- _Information_:
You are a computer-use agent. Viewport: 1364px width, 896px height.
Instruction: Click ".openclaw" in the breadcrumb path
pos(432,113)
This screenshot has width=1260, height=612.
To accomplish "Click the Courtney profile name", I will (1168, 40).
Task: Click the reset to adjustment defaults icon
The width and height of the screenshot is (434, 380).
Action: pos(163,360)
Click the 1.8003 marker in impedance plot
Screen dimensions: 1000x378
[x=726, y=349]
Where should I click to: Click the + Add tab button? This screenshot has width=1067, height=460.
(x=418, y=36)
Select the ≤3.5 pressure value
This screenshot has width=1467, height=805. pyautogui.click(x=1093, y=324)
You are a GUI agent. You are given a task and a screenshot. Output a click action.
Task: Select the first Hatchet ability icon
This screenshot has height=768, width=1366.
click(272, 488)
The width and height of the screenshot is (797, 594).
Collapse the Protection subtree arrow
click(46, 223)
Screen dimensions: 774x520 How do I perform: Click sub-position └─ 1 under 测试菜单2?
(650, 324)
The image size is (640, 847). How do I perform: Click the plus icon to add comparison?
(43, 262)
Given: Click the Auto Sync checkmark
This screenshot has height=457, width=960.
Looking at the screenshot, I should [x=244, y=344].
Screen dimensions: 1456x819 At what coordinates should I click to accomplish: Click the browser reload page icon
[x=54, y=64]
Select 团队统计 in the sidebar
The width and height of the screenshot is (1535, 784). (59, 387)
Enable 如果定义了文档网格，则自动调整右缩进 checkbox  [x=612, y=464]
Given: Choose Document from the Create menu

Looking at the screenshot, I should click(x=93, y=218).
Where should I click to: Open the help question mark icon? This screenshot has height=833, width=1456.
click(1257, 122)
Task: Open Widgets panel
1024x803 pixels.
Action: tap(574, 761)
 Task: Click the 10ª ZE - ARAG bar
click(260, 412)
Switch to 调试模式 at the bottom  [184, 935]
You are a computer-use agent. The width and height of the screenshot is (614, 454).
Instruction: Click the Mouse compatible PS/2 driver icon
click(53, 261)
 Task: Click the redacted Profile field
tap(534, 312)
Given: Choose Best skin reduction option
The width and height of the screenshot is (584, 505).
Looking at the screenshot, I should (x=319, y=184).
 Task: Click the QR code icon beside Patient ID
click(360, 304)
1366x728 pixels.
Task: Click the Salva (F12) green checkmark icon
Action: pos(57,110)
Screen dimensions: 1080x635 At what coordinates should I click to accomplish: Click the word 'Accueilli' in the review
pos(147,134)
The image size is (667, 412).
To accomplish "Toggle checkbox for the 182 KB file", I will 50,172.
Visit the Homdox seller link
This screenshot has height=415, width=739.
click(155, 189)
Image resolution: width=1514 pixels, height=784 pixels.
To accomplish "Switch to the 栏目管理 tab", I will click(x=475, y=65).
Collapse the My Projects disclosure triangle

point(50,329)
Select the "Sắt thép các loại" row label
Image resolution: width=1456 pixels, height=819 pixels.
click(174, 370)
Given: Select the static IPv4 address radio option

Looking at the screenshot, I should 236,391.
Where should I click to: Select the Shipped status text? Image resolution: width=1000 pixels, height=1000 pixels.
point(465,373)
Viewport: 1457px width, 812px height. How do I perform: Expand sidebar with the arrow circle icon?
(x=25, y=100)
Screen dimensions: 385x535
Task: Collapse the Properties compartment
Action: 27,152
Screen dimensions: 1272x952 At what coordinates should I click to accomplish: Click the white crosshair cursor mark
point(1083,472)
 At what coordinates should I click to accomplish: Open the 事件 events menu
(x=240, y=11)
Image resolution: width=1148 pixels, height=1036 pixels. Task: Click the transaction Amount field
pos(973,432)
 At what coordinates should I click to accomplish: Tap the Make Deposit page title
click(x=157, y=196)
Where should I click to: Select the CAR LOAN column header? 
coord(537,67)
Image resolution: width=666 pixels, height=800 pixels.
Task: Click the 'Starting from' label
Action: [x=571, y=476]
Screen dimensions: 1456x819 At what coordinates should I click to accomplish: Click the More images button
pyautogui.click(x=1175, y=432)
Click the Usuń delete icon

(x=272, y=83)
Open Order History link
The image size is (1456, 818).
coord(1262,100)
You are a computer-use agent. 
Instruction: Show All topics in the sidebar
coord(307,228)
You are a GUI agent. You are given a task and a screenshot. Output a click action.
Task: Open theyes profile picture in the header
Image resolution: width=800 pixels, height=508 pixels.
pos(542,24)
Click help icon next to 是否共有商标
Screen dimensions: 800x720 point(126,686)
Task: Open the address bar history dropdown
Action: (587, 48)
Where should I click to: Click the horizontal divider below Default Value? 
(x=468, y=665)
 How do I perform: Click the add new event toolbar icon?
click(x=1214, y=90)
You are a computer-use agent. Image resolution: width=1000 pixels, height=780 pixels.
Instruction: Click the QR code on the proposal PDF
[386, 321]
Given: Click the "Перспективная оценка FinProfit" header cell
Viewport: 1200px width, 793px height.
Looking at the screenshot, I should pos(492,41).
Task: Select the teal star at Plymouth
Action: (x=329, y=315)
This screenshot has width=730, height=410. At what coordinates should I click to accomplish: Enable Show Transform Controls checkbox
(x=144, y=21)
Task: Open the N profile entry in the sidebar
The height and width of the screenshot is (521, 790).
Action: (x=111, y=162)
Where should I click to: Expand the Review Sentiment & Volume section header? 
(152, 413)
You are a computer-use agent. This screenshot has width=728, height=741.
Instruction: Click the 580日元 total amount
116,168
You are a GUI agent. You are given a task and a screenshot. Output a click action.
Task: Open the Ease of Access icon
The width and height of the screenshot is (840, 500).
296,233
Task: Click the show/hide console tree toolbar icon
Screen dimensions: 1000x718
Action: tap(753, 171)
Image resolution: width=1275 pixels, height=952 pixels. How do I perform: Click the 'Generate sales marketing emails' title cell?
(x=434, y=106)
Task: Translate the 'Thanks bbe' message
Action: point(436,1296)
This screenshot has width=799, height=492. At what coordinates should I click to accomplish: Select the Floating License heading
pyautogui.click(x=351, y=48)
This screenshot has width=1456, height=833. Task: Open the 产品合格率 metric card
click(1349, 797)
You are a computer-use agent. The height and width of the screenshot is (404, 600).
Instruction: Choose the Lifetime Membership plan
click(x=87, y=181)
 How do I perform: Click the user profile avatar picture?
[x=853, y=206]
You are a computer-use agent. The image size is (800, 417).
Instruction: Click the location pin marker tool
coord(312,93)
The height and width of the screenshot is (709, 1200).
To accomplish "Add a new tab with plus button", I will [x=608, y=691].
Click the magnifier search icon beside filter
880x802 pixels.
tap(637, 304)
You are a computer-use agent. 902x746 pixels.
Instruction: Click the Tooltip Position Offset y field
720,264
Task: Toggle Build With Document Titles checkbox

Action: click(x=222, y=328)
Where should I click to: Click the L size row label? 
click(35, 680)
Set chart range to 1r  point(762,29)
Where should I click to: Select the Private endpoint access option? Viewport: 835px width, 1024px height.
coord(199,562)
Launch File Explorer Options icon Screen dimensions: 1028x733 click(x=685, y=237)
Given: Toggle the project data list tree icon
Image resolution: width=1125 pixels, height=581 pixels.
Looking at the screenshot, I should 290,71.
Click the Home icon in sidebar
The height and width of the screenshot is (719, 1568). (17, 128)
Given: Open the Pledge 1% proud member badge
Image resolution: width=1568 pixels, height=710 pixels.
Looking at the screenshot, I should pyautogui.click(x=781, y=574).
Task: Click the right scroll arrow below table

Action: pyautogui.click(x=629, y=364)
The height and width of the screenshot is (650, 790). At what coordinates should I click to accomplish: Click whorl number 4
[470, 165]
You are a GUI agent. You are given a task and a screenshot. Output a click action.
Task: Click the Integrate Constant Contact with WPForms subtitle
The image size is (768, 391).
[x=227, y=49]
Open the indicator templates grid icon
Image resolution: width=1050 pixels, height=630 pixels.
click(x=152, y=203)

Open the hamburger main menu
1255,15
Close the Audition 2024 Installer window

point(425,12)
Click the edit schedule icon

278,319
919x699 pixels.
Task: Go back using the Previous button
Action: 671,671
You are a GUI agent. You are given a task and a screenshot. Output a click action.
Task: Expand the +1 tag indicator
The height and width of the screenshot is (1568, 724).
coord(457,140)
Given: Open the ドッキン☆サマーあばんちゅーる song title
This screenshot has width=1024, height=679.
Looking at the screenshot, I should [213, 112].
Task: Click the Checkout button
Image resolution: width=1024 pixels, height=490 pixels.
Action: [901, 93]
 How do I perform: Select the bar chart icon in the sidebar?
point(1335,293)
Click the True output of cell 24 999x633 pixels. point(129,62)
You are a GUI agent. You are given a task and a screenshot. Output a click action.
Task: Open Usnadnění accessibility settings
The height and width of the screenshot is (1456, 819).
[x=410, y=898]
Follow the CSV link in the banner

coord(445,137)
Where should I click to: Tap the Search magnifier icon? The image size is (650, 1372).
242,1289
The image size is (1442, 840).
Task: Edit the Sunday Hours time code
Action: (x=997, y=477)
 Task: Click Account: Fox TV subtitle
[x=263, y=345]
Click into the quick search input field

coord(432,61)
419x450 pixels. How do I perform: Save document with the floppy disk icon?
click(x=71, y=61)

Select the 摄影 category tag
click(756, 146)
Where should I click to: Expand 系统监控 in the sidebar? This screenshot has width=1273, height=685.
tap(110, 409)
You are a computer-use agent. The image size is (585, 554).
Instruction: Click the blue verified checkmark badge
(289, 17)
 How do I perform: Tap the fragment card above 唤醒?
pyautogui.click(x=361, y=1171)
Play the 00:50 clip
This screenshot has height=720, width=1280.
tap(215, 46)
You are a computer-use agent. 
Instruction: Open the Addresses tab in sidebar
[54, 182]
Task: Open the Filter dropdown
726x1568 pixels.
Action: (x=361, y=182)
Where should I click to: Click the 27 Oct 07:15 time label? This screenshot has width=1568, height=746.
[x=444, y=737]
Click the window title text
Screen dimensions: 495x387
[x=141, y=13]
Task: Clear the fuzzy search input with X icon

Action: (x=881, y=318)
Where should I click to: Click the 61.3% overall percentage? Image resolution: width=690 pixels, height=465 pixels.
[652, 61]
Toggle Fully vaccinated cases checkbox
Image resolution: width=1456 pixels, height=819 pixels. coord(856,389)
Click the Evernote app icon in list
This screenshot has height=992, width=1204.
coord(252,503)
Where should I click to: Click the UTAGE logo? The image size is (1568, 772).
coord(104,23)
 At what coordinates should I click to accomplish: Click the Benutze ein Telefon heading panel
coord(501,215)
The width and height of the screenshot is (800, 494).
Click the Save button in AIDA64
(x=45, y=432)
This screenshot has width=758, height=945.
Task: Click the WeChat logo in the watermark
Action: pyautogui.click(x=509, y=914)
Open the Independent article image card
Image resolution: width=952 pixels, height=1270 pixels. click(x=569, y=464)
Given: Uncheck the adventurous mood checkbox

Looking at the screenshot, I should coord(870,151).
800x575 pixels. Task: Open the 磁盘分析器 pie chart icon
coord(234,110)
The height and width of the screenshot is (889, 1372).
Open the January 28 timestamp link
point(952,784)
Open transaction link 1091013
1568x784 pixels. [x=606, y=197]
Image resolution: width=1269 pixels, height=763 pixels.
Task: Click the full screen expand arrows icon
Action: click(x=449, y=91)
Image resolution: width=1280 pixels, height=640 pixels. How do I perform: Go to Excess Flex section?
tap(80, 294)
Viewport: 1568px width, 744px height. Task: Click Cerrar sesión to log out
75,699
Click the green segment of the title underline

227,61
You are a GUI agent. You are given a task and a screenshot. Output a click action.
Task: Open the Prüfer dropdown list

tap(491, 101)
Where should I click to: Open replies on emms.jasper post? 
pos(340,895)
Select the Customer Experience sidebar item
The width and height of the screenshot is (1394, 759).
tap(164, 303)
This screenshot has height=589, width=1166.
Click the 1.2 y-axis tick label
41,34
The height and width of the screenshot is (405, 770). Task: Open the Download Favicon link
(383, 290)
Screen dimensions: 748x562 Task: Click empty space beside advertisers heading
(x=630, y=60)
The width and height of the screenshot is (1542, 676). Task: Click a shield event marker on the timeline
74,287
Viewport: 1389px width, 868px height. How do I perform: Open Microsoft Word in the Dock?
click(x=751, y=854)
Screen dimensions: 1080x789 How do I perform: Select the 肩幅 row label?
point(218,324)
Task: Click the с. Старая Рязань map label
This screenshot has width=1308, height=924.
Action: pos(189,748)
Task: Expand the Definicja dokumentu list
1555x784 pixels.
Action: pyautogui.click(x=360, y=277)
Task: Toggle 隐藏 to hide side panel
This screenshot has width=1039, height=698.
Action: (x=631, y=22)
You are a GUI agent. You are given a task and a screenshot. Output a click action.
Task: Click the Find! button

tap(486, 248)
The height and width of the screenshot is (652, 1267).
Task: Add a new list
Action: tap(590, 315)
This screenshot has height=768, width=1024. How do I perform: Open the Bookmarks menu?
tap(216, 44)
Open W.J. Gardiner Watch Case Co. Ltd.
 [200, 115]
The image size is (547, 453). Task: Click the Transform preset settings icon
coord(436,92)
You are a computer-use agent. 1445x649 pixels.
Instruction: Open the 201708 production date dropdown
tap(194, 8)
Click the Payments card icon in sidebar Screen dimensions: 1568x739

- _Task prompt_: The first line of the records and every line down to the line with "Task: Select the first Hatchet ability icon" must be quoted exactly; leave out all else.

- _Output for this task_:
You are a computer-use agent. Viewport: 1364px width, 896px height.
Instruction: Click ".openclaw" in the breadcrumb path
pos(432,113)
This screenshot has width=1260, height=612.
To accomplish "Click the Courtney profile name", I will (1168, 40).
Task: Click the reset to adjustment defaults icon
The width and height of the screenshot is (434, 380).
Action: pos(163,360)
Click the 1.8003 marker in impedance plot
Screen dimensions: 1000x378
[x=726, y=349]
Where should I click to: Click the + Add tab button? This screenshot has width=1067, height=460.
(x=418, y=36)
Select the ≤3.5 pressure value
This screenshot has width=1467, height=805. pyautogui.click(x=1093, y=324)
You are a GUI agent. You are given a task and a screenshot. Output a click action.
Task: Select the first Hatchet ability icon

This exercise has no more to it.